== RECORDS TO USE
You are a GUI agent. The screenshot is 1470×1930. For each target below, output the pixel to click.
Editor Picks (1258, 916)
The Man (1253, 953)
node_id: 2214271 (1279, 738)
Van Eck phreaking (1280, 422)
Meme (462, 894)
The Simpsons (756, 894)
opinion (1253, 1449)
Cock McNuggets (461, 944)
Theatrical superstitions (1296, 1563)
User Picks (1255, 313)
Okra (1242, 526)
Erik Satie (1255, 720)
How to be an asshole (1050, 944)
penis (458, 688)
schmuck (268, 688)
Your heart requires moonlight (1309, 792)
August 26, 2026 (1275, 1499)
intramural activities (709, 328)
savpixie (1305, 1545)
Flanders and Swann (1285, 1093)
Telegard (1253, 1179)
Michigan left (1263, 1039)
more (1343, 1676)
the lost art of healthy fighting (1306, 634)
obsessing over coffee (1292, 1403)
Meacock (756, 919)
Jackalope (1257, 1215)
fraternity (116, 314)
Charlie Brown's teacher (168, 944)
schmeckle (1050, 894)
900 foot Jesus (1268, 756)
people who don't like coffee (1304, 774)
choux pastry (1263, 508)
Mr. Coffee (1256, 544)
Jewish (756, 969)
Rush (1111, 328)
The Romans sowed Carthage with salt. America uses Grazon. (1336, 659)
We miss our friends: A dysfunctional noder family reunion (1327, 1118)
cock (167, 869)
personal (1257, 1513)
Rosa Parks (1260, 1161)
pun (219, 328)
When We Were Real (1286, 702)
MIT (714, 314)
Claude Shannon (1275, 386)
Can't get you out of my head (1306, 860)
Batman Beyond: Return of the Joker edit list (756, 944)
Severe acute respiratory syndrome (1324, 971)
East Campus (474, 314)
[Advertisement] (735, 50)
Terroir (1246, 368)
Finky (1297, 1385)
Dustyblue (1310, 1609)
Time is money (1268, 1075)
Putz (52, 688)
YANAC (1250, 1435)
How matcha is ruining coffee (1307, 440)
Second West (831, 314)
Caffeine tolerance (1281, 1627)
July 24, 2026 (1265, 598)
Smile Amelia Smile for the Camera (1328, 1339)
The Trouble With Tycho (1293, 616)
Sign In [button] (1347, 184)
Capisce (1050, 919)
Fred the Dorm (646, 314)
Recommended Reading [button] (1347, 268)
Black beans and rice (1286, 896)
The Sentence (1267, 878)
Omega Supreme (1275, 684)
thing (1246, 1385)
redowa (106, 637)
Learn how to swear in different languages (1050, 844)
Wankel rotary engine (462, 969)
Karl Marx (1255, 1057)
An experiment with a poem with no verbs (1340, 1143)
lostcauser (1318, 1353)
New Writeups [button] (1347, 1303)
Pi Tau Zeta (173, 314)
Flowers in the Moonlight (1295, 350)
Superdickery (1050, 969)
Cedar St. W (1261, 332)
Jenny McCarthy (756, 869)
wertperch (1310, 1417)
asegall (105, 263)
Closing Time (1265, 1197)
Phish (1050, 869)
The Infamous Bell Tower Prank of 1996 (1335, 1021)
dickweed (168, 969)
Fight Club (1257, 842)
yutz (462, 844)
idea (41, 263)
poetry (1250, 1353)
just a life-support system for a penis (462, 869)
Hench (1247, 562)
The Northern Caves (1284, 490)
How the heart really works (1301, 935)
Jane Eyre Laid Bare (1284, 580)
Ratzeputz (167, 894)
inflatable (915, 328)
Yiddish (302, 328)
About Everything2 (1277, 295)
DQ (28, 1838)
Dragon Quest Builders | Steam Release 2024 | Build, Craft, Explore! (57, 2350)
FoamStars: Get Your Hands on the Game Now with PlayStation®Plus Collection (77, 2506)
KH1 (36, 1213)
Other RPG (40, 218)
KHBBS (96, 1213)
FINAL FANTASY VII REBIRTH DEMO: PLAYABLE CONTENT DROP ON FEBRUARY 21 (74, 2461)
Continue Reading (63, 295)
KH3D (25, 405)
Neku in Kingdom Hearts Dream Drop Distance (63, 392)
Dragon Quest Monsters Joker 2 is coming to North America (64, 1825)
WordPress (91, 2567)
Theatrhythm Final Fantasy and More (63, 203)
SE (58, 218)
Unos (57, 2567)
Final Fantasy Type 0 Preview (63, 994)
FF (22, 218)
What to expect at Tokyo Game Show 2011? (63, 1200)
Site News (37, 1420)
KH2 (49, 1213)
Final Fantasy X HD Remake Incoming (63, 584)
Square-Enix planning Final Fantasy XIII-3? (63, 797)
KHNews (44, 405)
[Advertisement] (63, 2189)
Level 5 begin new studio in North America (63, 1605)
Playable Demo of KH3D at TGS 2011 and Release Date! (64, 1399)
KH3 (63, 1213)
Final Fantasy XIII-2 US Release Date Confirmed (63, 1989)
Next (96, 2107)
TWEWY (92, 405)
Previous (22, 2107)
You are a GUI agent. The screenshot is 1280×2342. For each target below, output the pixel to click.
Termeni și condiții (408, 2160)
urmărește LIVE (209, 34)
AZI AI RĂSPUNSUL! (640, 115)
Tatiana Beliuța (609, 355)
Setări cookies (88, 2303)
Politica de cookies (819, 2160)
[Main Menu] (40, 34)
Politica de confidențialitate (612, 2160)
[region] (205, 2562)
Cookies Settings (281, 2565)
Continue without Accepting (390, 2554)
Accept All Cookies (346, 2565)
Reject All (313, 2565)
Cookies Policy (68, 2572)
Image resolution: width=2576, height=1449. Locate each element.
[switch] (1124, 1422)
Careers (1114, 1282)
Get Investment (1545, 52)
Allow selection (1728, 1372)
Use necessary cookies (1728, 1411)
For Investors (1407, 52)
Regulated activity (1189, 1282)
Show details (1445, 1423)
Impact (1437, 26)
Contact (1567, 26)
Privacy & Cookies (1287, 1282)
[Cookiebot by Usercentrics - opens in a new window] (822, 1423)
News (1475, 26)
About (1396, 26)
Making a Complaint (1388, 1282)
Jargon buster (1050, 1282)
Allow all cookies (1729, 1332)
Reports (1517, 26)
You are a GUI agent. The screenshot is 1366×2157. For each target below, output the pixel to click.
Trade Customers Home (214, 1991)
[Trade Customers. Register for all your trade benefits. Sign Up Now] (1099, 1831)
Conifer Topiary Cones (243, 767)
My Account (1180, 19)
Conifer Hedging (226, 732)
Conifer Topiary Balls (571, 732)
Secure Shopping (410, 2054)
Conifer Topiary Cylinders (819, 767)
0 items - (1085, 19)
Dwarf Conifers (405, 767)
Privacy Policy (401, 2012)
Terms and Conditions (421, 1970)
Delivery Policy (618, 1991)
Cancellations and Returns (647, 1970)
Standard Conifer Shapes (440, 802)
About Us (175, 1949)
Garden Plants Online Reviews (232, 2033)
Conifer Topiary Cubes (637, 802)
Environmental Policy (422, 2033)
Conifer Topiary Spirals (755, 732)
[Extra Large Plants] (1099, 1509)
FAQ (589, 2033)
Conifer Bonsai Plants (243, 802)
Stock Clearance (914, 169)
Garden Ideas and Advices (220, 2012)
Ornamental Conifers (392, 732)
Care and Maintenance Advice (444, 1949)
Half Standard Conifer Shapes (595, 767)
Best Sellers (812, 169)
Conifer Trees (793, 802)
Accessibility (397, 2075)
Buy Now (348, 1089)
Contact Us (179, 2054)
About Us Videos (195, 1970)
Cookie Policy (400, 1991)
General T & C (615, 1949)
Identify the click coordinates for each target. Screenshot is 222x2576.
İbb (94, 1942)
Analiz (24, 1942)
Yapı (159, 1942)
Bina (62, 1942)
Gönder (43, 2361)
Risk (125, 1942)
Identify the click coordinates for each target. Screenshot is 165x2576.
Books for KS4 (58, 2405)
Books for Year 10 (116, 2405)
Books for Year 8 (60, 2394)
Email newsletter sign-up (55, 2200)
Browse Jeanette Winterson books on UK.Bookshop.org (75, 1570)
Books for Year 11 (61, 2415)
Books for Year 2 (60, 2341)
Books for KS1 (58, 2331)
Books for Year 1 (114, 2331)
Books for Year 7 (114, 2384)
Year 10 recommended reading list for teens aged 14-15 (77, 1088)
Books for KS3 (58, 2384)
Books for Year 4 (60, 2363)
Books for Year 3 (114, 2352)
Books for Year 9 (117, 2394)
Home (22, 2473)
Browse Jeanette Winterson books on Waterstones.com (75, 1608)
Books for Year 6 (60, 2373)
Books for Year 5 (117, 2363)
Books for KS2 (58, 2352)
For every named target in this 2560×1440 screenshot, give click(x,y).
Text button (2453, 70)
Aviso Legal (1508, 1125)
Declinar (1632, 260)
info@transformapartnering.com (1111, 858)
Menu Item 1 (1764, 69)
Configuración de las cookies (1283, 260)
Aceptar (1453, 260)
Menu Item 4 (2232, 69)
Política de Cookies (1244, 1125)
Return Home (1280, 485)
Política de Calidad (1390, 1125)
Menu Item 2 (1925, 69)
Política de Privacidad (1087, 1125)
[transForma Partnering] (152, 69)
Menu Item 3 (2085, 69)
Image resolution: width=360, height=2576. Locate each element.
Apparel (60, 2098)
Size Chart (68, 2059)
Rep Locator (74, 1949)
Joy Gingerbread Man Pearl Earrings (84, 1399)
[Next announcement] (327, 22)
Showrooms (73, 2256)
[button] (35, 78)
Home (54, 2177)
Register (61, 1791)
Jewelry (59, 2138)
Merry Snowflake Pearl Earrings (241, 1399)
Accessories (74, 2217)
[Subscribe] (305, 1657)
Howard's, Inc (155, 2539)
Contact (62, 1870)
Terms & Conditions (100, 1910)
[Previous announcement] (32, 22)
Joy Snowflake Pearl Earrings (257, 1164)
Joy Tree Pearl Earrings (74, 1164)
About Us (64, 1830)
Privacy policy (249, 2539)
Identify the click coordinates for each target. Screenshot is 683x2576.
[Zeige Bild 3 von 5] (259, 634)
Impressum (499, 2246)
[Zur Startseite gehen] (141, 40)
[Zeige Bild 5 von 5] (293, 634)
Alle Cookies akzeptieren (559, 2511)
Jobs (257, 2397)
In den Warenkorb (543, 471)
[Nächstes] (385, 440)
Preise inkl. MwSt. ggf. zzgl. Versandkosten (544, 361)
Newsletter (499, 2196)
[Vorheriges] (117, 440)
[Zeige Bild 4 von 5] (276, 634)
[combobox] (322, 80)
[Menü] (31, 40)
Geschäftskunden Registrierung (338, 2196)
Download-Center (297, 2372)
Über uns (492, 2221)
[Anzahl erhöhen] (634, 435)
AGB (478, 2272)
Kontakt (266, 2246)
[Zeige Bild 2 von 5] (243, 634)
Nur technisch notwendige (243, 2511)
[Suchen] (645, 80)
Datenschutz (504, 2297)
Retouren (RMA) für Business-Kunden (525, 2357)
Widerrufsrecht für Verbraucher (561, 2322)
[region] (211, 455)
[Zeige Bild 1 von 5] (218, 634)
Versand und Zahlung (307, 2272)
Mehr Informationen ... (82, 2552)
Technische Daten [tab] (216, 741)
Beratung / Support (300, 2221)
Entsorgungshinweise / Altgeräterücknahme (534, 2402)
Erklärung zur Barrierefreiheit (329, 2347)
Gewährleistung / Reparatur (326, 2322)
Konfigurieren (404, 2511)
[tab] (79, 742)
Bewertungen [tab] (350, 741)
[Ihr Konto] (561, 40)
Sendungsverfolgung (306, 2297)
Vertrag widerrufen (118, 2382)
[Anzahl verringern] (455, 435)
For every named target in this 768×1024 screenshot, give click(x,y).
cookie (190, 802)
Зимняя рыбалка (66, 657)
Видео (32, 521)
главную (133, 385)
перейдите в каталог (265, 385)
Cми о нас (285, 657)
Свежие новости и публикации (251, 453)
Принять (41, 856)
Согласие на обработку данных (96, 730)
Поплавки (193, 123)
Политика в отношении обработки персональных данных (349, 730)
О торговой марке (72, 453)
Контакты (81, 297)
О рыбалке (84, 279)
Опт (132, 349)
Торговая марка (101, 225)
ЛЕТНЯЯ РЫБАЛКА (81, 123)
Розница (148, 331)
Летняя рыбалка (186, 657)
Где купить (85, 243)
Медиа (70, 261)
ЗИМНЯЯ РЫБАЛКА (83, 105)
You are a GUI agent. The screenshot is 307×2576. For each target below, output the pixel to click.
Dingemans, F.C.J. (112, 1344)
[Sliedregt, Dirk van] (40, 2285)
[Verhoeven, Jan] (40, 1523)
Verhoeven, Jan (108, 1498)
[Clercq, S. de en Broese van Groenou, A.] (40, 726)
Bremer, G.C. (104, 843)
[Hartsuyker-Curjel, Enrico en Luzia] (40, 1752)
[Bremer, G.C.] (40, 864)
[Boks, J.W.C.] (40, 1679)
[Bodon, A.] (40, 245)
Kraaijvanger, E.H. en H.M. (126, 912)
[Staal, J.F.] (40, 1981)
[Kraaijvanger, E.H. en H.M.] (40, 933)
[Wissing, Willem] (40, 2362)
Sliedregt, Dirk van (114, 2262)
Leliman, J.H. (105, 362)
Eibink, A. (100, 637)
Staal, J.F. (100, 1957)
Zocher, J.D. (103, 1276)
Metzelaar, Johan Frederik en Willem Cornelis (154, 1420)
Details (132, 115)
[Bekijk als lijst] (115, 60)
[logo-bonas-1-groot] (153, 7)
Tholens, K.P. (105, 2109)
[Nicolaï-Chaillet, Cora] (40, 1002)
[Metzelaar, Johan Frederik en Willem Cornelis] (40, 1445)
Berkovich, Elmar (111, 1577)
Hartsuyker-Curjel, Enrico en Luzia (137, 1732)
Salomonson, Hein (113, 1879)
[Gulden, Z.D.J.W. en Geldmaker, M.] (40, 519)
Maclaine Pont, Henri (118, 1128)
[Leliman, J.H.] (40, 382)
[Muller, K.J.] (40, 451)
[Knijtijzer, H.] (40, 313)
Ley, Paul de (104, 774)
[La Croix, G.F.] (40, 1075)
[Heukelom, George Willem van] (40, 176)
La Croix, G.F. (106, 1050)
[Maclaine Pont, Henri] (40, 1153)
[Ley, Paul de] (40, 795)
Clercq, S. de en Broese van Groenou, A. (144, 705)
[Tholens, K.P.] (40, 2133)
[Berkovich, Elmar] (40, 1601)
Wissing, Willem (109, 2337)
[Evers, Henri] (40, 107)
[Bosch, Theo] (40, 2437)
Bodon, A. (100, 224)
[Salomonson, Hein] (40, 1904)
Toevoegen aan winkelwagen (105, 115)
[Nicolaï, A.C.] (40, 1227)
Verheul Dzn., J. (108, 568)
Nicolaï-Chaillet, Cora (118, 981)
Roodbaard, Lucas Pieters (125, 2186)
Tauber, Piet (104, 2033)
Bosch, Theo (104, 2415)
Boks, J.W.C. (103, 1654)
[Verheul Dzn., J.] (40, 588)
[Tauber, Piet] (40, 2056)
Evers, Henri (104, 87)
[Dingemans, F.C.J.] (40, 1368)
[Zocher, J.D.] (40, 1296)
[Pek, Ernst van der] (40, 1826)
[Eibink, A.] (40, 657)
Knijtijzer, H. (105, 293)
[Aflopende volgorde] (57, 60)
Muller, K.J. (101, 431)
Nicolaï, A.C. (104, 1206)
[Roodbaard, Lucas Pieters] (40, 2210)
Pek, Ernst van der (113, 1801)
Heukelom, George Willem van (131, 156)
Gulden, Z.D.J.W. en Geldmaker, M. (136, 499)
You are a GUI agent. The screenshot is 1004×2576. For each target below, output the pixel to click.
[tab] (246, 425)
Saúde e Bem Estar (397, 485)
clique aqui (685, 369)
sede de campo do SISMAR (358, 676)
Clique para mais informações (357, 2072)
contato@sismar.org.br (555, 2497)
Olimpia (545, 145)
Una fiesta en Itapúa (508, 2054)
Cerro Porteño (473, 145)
====
EXERCISE: From the first line of the listing above through the line that contains "East Campus (474, 314)", retype every line exactly, and write nothing else.

TASK RESULT:
You are a GUI agent. The screenshot is 1470×1930. For each target below, output the pixel to click.
Editor Picks (1258, 916)
The Man (1253, 953)
node_id: 2214271 (1279, 738)
Van Eck phreaking (1280, 422)
Meme (462, 894)
The Simpsons (756, 894)
opinion (1253, 1449)
Cock McNuggets (461, 944)
Theatrical superstitions (1296, 1563)
User Picks (1255, 313)
Okra (1242, 526)
Erik Satie (1255, 720)
How to be an asshole (1050, 944)
penis (458, 688)
schmuck (268, 688)
Your heart requires moonlight (1309, 792)
August 26, 2026 (1275, 1499)
intramural activities (709, 328)
savpixie (1305, 1545)
Flanders and Swann (1285, 1093)
Telegard (1253, 1179)
Michigan left (1263, 1039)
more (1343, 1676)
the lost art of healthy fighting (1306, 634)
obsessing over coffee (1292, 1403)
Meacock (756, 919)
Jackalope (1257, 1215)
fraternity (116, 314)
Charlie Brown's teacher (168, 944)
schmeckle (1050, 894)
900 foot Jesus (1268, 756)
people who don't like coffee (1304, 774)
choux pastry (1263, 508)
Mr. Coffee (1256, 544)
Jewish (756, 969)
Rush (1111, 328)
The Romans sowed Carthage with salt. America uses Grazon. (1336, 659)
We miss our friends: A dysfunctional noder family reunion (1327, 1118)
cock (167, 869)
personal (1257, 1513)
Rosa Parks (1260, 1161)
pun (219, 328)
When We Were Real (1286, 702)
MIT (714, 314)
Claude Shannon (1275, 386)
Can't get you out of my head (1306, 860)
Batman Beyond: Return of the Joker edit list (756, 944)
Severe acute respiratory syndrome (1324, 971)
East Campus (474, 314)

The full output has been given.